- _VORLIEGENDER TEXTAUSZUG_
Olaf Kühl gelingt es, gerade in Dialogen passende Sprachregister für die jeweilige Person und Situation zu treffen. Wenn nicht gesprochen wird, wird geboxt und getötet. Solche Handlung erfordert einen Wortschatz, den nicht alle Übersetzer ihr Eigen nennen können. Kühls Sprachschatz, vor allem was Gewaltausdrücke und Schimpfwörter anbelangt, ist beeindruckend. (Auch etwas beängstigend, wie Hauke Hückstädt, Leiter des Frankfurter Literaturhauses, in der Laudatio der Preisverleihung meint: „Woher auch immer er [diese Schimpfwörter] hat – aus dem Duden erscheinen sie jedenfalls nicht.“)
Neben vielschichtiger vulgärer Ausdrucksformen hat die deutsche Sprache die schöne Eigenschaft, schier seitenlange Sätze zuzulassen. Doch sie zu schreiben, das muss ein Autor oder Übersetzer erstmal schaffen. Olaf Kühl schreckt nicht davor zurück und konstruiert ganze Absätze ohne Punkt:
Um den Ring waren zwei Warschaus versammelt, die in zwei Sprachen redeten, in ihren eigenen Welten lebten, unterschiedliche Zeitungen lasen und bestenfalls Gleichgültigkeit füreinander hatten, schlimmstenfalls Hass, normalerweise aber einfach distanzierte Abneigung, als wohnten sie nicht Straße and Straße, sondern getrennt durch einen Ozean; und ich war ein magerer Jüngling mit blasser Haut, geboren irgendwo dort, ich weiß nicht mehr, vermutlich vor siebzehn Jahren, sagen wir also 1920, und ich hatte den Vornamen Mojżesz bekommen, den Nachnamen Bernstein wie üblich von meinem Vater geerbt, ihn trug auch meine Mutter Miriam, alle mosaischen Glaubens, und ich war geboren als Bürger der kürzlich wiederentstandenen Republik Polen und saß als ein – verglichen mit den Polen – etwas geringerer Bürger dieser Republik im Zuschauersaal des städtischen Kinos, das früher einmal das Theater der Neuigkeiten war, bis das Bogusławski-Theater in das Gebäude an der Ecke Długa-/Hipotecznastraße zog, und am Ende kamen Kino und Boxen.

- _ZIEL DER AUFGABE_
Führen Sie den Text über Olaf Kühls Übersetzung im Anschluss an seinen letzten Satz fort.

- _DATENSATZEINTRÄGE_
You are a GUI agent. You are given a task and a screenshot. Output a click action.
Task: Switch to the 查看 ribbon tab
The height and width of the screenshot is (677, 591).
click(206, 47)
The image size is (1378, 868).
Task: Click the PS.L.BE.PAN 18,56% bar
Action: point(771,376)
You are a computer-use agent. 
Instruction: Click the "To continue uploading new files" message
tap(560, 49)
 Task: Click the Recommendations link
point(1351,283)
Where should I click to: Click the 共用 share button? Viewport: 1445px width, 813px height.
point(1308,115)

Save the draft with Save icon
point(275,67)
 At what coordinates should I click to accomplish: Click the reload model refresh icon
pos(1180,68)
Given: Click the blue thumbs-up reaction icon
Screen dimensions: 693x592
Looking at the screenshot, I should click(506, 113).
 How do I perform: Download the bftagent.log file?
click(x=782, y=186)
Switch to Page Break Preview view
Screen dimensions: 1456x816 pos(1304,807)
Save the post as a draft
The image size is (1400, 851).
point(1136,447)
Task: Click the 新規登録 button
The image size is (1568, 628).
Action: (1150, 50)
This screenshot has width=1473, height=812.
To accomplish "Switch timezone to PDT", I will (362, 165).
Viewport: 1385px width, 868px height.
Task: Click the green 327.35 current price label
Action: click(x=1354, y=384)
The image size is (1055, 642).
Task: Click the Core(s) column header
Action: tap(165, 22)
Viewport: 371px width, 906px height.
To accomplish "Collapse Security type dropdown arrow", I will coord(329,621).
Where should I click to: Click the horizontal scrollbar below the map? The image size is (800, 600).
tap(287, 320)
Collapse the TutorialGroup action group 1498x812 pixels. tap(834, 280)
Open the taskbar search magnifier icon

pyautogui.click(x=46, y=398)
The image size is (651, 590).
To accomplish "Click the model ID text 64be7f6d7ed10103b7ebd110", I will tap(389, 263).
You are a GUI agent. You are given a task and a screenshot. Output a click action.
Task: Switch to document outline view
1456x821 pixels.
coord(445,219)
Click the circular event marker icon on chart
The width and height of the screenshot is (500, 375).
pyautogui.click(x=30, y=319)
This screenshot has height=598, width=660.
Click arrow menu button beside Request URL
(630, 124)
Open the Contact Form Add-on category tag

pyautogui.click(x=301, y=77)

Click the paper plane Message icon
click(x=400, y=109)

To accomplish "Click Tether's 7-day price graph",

- _ERWARTETE AUSGABE_
Absätze voller Relativsätze und der sparsame Umgang mit dekorativen Stilmitteln haben den Effekt, die Sprache zu verdichten und zu intensivieren. Wer diesen Schreibstil nicht allzu oft liest, braucht möglicherweise ein wenig Zeit, um sich in Twardochs und Kühls Sprache zurechtzufinden. Manche Formulierungen sind ungewöhnlich und Abschnitte lassen sich nicht leicht überfliegen. Die Sprache zwingt einen, genau zu lesen, und manche Sätze wollen zum besseren Verständnis langsam, oder gar öfter als einmal gelesen werden. Langsames Lesen einer schnellen, spannenden Erzählung – das muss in sich kein Widerspruch sein!
Im Boxer wird viel geredet und das meist auf Polnisch, was in der Übersetzung natürlich ins Deutsche übertragen wurde. Vereinzelt sprechen die Figuren Hebräisch und Russisch, häufiger auch Jiddisch. Für diese Abschnitte werden Fußnoten eingefügt. Ohne das polnische Original zu kennen, nehme ich an, dass die jiddischen Passagen im Original ebenfalls in Fußnoten übersetzt sind. Interessant ist besonders, dass Jiddisch für den deutschen Leser bis zu einem gewissen Grad auch ohne Übersetzung verständlich ist, was für einen polnischen Leser ohne Deutschkenntnisse vermutlich nicht der Fall ist.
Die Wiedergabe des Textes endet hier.